DESCRIPTION OF THE TASK: Scan the material below for the word "pixel", then copy every line in which it appears.

RECORDS FOR THE EXERCISE:
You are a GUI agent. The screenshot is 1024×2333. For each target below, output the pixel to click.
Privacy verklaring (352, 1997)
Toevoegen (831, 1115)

* * *

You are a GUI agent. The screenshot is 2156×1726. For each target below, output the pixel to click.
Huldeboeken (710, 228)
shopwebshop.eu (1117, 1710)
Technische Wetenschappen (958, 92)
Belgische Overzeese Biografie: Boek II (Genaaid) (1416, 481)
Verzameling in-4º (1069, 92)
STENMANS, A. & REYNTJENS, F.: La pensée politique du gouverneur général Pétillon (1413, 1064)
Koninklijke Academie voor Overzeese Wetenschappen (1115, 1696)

ANSWER FOR THIS EXERCISE:
You are a GUI agent. The screenshot is 1024×2333. For each target below, output the pixel to click.
You are a GUI agent. The screenshot is 2156×1726. For each target below, output the pixel to click.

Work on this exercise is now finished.